(Item-finding records)
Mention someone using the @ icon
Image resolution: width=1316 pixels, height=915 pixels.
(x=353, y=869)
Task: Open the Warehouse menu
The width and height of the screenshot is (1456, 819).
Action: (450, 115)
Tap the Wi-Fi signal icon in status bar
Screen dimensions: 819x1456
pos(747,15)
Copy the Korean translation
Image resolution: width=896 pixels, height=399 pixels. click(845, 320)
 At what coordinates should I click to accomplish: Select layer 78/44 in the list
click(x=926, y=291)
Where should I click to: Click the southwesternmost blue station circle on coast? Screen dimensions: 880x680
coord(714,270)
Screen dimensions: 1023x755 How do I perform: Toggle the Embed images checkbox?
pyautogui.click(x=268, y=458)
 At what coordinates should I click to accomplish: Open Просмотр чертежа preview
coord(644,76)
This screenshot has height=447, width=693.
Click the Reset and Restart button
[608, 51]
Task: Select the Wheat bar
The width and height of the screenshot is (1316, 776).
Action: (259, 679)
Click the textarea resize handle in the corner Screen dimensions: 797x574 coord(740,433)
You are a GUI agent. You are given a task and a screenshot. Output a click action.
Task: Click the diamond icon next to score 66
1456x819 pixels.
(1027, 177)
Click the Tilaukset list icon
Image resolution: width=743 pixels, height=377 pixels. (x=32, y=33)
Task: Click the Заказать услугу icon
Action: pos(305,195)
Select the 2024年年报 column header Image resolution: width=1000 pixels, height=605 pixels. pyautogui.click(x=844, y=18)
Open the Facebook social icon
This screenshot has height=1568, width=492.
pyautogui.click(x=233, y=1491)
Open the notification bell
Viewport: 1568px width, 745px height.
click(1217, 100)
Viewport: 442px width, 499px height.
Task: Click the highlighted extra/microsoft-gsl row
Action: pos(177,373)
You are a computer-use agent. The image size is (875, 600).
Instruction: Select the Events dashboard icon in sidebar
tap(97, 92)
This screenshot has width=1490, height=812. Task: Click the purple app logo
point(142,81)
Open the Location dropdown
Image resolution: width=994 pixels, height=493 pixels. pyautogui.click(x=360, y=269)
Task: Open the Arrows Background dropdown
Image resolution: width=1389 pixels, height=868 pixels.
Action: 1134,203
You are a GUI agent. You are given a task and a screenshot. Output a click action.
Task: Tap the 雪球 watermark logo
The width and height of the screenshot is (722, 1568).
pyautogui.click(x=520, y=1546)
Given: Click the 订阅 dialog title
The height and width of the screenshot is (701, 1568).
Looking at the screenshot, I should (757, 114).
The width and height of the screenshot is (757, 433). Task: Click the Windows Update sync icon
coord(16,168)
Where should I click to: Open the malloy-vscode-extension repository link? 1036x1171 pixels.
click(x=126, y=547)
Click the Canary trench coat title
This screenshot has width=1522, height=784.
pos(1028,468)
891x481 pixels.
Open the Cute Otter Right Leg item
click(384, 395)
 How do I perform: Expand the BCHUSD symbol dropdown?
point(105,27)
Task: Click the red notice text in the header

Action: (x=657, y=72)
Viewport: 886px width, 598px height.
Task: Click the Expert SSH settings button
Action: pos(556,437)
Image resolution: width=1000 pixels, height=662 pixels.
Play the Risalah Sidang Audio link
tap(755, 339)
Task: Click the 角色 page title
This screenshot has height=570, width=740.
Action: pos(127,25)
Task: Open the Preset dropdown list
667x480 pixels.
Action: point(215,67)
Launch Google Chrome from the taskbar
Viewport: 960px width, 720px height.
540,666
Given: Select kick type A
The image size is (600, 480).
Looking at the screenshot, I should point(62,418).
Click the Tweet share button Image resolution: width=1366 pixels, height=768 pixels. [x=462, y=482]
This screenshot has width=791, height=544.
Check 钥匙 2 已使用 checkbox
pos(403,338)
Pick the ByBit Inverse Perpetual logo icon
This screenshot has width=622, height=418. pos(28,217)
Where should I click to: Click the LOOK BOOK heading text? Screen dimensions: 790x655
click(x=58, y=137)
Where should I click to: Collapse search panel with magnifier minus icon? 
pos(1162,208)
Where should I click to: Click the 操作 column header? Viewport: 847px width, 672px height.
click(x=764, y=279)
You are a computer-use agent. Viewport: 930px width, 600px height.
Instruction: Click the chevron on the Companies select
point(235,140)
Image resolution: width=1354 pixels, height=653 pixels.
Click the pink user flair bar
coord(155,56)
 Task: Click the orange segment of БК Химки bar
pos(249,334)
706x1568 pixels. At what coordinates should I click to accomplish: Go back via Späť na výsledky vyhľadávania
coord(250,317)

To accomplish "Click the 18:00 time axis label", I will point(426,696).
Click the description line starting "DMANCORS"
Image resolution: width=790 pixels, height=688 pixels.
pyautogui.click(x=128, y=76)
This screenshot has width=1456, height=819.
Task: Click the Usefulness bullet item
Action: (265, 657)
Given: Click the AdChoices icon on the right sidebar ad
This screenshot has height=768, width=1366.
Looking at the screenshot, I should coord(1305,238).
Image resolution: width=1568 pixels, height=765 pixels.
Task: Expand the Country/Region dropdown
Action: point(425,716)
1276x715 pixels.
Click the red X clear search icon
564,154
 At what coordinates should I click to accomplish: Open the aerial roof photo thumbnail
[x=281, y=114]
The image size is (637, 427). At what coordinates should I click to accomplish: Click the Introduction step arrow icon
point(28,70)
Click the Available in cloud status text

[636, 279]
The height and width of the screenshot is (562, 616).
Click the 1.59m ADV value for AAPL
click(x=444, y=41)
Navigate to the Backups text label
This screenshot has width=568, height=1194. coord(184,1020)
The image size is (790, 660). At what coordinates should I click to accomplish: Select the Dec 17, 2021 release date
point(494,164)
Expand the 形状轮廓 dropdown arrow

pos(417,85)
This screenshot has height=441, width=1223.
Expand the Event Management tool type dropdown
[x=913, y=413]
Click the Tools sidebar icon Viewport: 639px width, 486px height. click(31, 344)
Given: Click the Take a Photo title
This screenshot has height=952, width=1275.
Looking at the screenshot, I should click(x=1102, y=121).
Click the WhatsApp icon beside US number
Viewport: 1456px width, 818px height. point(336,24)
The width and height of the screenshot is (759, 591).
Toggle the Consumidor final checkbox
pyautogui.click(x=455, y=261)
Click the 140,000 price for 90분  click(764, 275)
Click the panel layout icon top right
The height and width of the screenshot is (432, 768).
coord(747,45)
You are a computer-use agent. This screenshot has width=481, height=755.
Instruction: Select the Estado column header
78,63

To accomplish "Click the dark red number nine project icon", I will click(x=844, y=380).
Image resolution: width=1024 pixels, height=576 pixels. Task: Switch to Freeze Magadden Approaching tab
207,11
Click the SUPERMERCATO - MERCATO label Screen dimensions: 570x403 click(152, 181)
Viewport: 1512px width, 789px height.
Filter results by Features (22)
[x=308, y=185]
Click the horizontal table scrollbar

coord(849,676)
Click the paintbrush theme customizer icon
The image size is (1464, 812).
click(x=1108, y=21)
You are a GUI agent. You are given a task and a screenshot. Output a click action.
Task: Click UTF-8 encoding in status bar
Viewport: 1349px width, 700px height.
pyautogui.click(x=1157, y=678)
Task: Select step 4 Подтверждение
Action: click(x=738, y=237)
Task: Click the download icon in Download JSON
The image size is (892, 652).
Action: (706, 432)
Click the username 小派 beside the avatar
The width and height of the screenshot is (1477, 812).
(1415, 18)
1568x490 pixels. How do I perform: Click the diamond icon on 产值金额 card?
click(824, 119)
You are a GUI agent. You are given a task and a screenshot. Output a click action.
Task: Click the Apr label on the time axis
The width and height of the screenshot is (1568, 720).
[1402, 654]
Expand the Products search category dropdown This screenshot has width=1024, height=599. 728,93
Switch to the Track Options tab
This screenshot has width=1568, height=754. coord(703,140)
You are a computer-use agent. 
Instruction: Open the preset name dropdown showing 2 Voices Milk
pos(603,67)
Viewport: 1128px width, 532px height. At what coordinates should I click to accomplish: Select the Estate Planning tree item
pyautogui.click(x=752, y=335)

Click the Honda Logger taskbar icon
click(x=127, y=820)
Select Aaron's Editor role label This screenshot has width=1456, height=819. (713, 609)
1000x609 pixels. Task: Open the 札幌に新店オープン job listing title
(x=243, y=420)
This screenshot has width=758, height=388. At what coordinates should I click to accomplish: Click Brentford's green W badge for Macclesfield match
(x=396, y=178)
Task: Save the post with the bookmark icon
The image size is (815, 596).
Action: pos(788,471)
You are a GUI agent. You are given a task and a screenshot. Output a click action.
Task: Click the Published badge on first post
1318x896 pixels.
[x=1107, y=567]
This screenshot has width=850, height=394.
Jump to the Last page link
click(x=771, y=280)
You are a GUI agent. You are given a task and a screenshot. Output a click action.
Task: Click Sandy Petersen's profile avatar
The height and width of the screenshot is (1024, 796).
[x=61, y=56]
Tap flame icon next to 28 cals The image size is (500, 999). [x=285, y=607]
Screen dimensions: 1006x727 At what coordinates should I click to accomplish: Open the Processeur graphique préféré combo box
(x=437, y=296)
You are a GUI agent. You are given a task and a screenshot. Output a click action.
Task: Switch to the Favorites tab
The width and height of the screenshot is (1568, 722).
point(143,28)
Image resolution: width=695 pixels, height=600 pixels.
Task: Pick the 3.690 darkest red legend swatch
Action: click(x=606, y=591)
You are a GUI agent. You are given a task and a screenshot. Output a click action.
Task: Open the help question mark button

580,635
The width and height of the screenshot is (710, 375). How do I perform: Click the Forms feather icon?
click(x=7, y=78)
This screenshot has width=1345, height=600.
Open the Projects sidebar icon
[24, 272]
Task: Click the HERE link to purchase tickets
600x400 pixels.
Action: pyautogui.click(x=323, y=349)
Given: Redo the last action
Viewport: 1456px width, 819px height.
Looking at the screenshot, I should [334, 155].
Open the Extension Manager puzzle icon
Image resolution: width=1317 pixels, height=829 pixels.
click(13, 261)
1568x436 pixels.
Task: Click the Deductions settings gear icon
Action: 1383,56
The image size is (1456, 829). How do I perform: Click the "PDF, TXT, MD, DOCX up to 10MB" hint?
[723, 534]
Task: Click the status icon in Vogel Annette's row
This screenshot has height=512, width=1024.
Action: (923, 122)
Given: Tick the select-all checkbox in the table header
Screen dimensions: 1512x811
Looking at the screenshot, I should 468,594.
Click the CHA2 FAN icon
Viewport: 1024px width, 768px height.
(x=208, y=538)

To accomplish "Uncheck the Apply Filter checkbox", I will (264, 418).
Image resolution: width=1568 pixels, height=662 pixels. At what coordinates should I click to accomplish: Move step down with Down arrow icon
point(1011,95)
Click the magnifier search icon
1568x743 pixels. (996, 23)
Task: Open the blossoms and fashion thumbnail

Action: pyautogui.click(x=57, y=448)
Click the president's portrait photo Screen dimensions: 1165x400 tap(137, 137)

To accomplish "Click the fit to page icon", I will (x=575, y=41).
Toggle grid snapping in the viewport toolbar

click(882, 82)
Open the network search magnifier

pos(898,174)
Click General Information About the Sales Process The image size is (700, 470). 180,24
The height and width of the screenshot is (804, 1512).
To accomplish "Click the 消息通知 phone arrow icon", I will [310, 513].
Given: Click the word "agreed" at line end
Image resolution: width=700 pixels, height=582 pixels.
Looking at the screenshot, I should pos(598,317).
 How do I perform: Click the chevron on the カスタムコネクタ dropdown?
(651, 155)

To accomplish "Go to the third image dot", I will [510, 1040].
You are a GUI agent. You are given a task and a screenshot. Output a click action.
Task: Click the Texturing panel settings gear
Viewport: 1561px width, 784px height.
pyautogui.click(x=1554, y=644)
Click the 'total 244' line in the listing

• WRITTEN REQUEST:
Reproduce the rows above verbatim, starting with the first line and ending after the line that contains "(1027, 177)".

• WORKED SOLUTION:
Mention someone using the @ icon
Image resolution: width=1316 pixels, height=915 pixels.
(x=353, y=869)
Task: Open the Warehouse menu
The width and height of the screenshot is (1456, 819).
Action: (450, 115)
Tap the Wi-Fi signal icon in status bar
Screen dimensions: 819x1456
pos(747,15)
Copy the Korean translation
Image resolution: width=896 pixels, height=399 pixels. click(845, 320)
 At what coordinates should I click to accomplish: Select layer 78/44 in the list
click(x=926, y=291)
Where should I click to: Click the southwesternmost blue station circle on coast? Screen dimensions: 880x680
coord(714,270)
Screen dimensions: 1023x755 How do I perform: Toggle the Embed images checkbox?
pyautogui.click(x=268, y=458)
 At what coordinates should I click to accomplish: Open Просмотр чертежа preview
coord(644,76)
This screenshot has height=447, width=693.
Click the Reset and Restart button
[608, 51]
Task: Select the Wheat bar
The width and height of the screenshot is (1316, 776).
Action: (259, 679)
Click the textarea resize handle in the corner Screen dimensions: 797x574 coord(740,433)
You are a GUI agent. You are given a task and a screenshot. Output a click action.
Task: Click the diamond icon next to score 66
1456x819 pixels.
(1027, 177)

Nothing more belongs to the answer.